- DESAFIOS:
**a)** Copie do texto de leitura tudo desde "ALBUFÉRA, depósito de" até "ser de origem árabe.".
**b)** Nas linhas do conjunto de dados, reescreva tudo desde a linha que contém "Task: Click the" até a que contém "Action: click(197, 324)", trocando "second" por "first" e deixando o resto igual. Dê só esse trecho e omita as imagens.

- TEXTO DE LEITURA:
ALBUFÉRA, depósito de águas represadas, que, em tempo de estiagem, são soltas para regar as terras. É na albuféra que as lavadeiras vão lavar a roupa, dizendo-se que vão ó rio e não à albuféra. Incidentalmente diremos que o Guadiana, rio que passa perto de Mourão, não é designado com rio, mas sim como ribéra, pelo que sem dúvida, Guadiana é do género feminino, dizendo-se em Mourão a Guadiana e não o Guadiana. Albuféra é de origem árabe.

ALCACÉRI, planta gramínea para alimentação do gado. Ceifa-se ainda verde. Suponho ser de origem árabe.

ALDIAFA, festa celebrada no termo dos trabalhos agrícolas mais importantes, especialmente no da apanha da azeitona. Os homens e as mulheres que trabalharam por conta do mesmo lavrador, terminado o serviço, organizam uma espécie de procissão, que se dirige do local onde se trabalhou, para casa do patrão. À frente vêm três mulheres, arvorando a do centro, à maneira de pendão, duas varas, em forma de cruz, com um xaile suspenso da vara horizontal e enfeitado / 14 / com ramos de oliveira. Atrás do pendão caminham homens e mulheres do rancho da azeitona, entoando cantigas, muitas vezes ao desafio, e não raro cadenciadas com palmadas. Chegado a casa do lavrador, o rancho canta algumas quadras em louvor deste, que na casa de fora, onde se encontra a chaminé, lhes oferece um jantar constituído por carneiro guisado ou ensopado, chouriço, toucinho, pão e vinho. Terminada a refeição, organiza-se um talho, em que se preponderam as danças de roda que, melhor que as outras, se prestam a novas cantigas ao desafio, quase sempre com alusões pessoais. O baile, por vezes, prolonga-se até altas horas da noite. Com a forma aldiafa concorrem no uso corrente, embora menos empregadas, as formas adiafa e diafa. A palavra é de origem árabe.

- CONJUNTO DE DADOS:
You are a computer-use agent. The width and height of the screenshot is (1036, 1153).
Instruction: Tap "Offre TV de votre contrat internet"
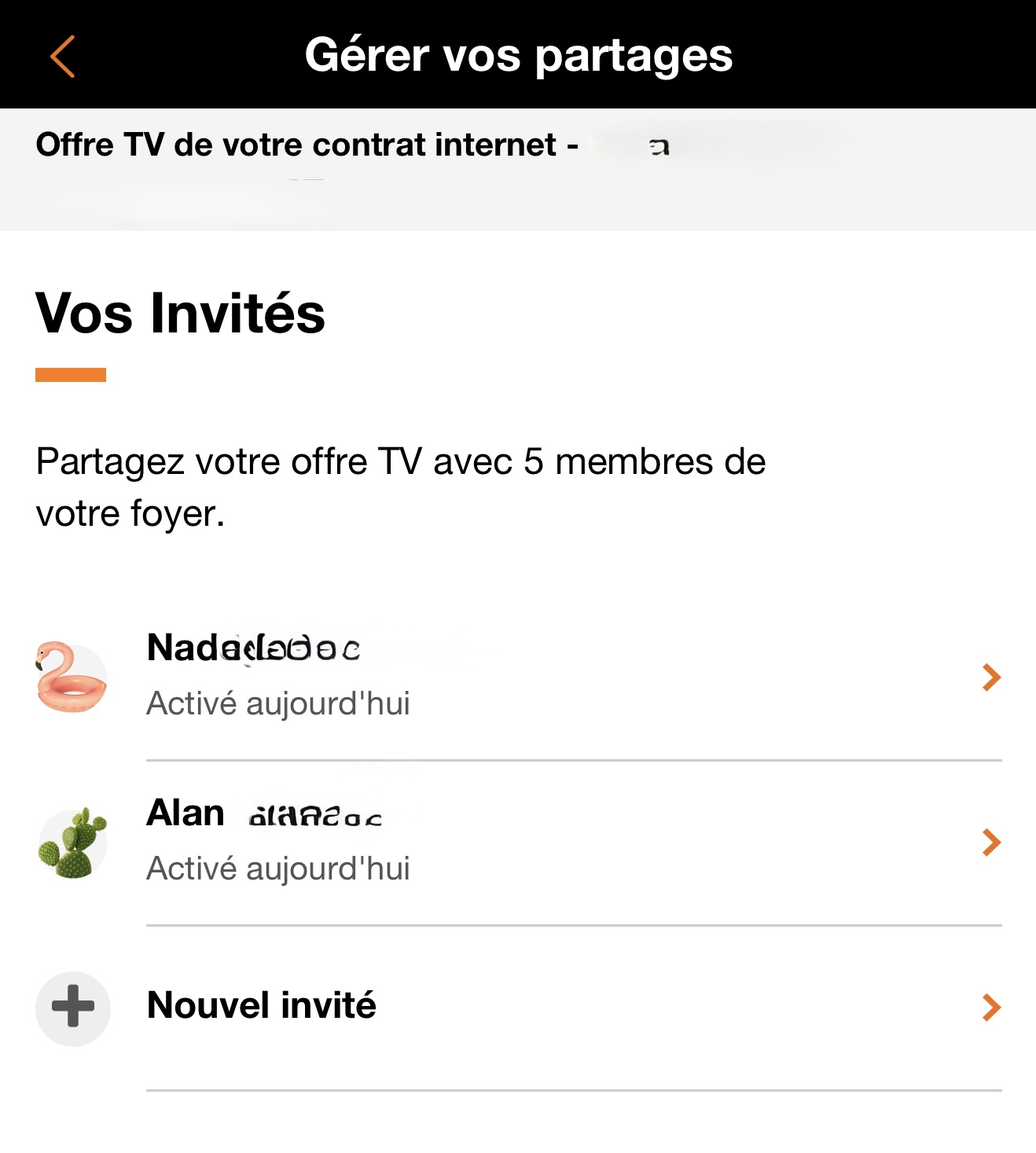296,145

---

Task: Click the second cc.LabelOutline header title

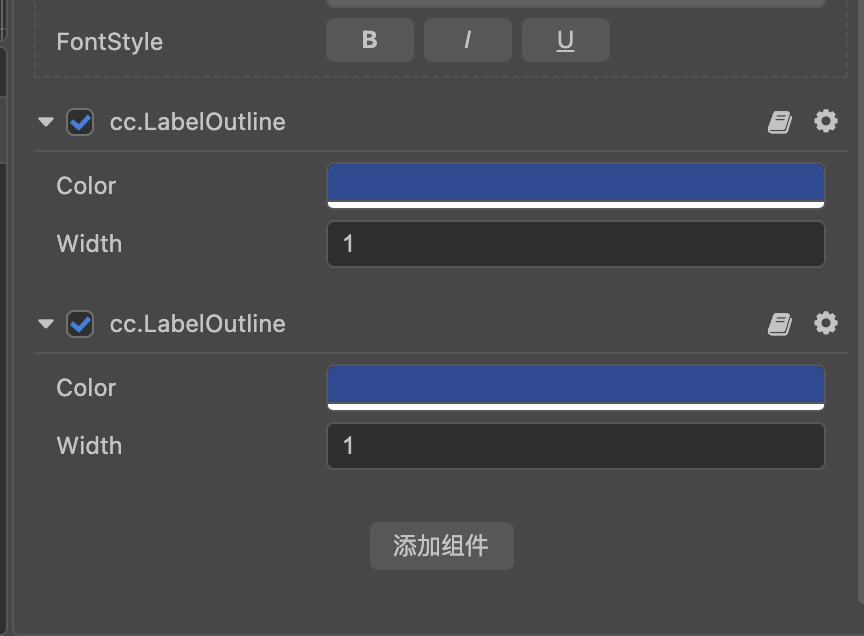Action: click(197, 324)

- RESPOSTAS ESCRITAS:
**a)**
ALBUFÉRA, depósito de águas represadas, que, em tempo de estiagem, são soltas para regar as terras. É na albuféra que as lavadeiras vão lavar a roupa, dizendo-se que vão ó rio e não à albuféra. Incidentalmente diremos que o Guadiana, rio que passa perto de Mourão, não é designado com rio, mas sim como ribéra, pelo que sem dúvida, Guadiana é do género feminino, dizendo-se em Mourão a Guadiana e não o Guadiana. Albuféra é de origem árabe.

ALCACÉRI, planta gramínea para alimentação do gado. Ceifa-se ainda verde. Suponho ser de origem árabe.

**b)**
Task: Click the first cc.LabelOutline header title

Action: click(197, 324)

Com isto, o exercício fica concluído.